Saved entries:
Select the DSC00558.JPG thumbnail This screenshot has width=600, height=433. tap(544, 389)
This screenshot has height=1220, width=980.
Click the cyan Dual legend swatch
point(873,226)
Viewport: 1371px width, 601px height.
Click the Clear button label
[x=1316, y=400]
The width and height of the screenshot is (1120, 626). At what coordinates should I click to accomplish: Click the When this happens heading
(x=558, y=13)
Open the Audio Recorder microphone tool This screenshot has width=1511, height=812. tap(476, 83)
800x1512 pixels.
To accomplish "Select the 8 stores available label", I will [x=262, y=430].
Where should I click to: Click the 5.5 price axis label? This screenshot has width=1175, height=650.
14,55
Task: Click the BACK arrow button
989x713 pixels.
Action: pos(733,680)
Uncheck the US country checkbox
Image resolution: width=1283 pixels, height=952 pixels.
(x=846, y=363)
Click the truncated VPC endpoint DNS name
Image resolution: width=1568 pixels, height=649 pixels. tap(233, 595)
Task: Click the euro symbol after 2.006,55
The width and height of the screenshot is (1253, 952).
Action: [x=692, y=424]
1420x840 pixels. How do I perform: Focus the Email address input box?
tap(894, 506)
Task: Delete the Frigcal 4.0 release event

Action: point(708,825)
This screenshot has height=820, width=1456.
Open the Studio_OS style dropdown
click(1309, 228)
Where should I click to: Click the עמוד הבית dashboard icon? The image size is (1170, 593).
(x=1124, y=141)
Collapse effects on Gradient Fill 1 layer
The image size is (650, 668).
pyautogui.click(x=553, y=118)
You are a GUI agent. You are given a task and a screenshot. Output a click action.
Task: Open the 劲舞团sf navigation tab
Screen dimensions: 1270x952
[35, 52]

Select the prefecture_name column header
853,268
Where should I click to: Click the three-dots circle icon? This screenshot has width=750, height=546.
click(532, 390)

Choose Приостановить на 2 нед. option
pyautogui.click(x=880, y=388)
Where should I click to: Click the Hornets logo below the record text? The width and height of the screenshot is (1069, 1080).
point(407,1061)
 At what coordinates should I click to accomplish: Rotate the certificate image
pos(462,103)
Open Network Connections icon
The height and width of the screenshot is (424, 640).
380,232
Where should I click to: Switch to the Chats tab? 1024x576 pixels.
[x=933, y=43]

* About this task *
Write out exactly the lines starting with the one that holds "Where should I click to: Click the עמוד" and running through the last line above.

* Solution to this exercise *
Where should I click to: Click the עמוד הבית dashboard icon? The image size is (1170, 593).
(x=1124, y=141)
Collapse effects on Gradient Fill 1 layer
The image size is (650, 668).
pyautogui.click(x=553, y=118)
You are a GUI agent. You are given a task and a screenshot. Output a click action.
Task: Open the 劲舞团sf navigation tab
Screen dimensions: 1270x952
[35, 52]

Select the prefecture_name column header
853,268
Where should I click to: Click the three-dots circle icon? This screenshot has width=750, height=546.
click(532, 390)

Choose Приостановить на 2 нед. option
pyautogui.click(x=880, y=388)
Where should I click to: Click the Hornets logo below the record text? The width and height of the screenshot is (1069, 1080).
point(407,1061)
 At what coordinates should I click to accomplish: Rotate the certificate image
pos(462,103)
Open Network Connections icon
The height and width of the screenshot is (424, 640).
380,232
Where should I click to: Switch to the Chats tab? 1024x576 pixels.
[x=933, y=43]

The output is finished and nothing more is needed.